During the Second Intifada in Gaza, the Palestinian obstetrician and gynecologist would travel to work in one of Israel’s hospitals, crossing the checkpoints that separated his home in the Gaza Strip from Israel.

He also gave frequent updates to news anchorman Shlomo Eldar on Israel’s Channel Ten about what was happening in Gaza.

Two days before the ceasefire, on the day that he accepted a medical professorship in Canada, an Israeli tank launched shells at his apartment, instantly killing three of his daughters and his niece. Abuelaish’s immediate and emotionally harrowing phone call to his friend Eldar after their deaths was broadcast live and later on YouTube, making him the face of human suffering in the war throughout the world.

After the death of his children, Abuelaish vowed not to hate those who had killed them. He did not turn into a vengeful man, but became even more adamant that there must be coexistence and peace between Palestinians and Israelis.
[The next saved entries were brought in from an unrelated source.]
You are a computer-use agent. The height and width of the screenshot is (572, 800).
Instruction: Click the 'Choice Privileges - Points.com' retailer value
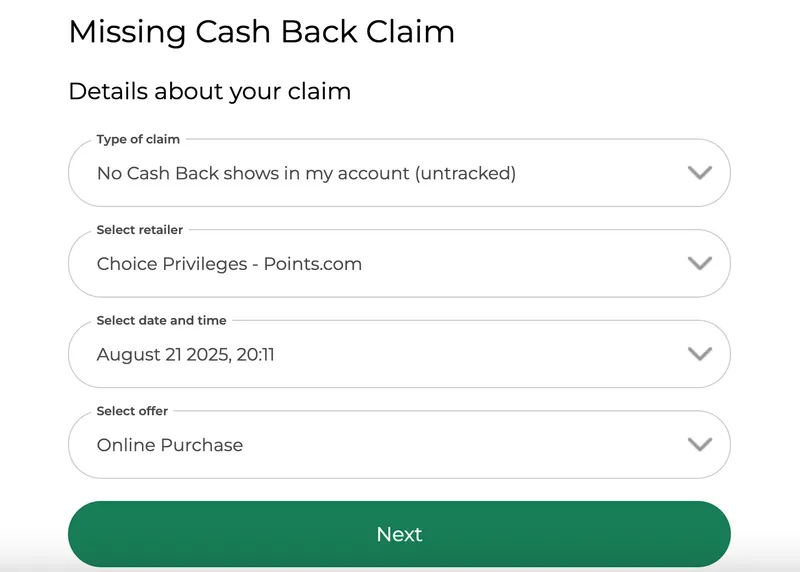229,264
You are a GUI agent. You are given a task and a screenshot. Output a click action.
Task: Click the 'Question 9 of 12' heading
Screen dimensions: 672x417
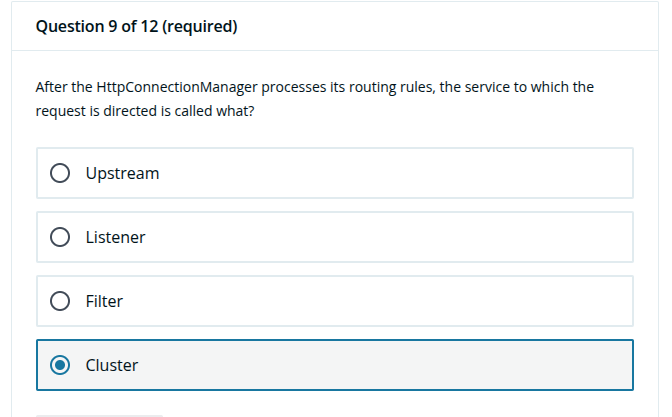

His memoir, I Shall Not Hate: A Gaza Doctor’s Journey, published last year by Random House, is currently on bestseller lists.

“Thank you for welcoming me to my home, University of Toronto, the place that spreads light, spreads education,” said Abuelaish. “What I suffer is man-made. That is the hope. All of us can challenge man-made suffering. We can inspire hope. I urge all of us to dream big. With goodwill, hard work, and determination, everything is possible in life. The only impossible thing I believe in is to return my daughters back.”

Speaking more about his daughters, Abuelaish said, “The most precious thing in the universe is a human life. My daughters are alive. They are living amongst us. I feel I’m watched by them. I fully believe one day I will meet them again.”

Abuelaish urged students to not only hope and dream big, but to commit themselves to action.

“Faith without actions is useless. As students, don’t underestimate your action. We must take action and do something,” said Abuelaish. “Act; don’t wait for others. Take initiative and don’t think that any of us is far from the rest. Saving others, you save yourself. No one is free as long as one is not. As Grandma Moses said, ‘Life is what we make it.’ ”

After the one-hour lecture, Abuelaish took questions from the audience.

One female student asked Abuelaish how he is able to refrain from hating the Israelis after the horrific personal tragedy that he has experienced.

Abuelaish’s answer was simple: “Hate is a great burden to bear.”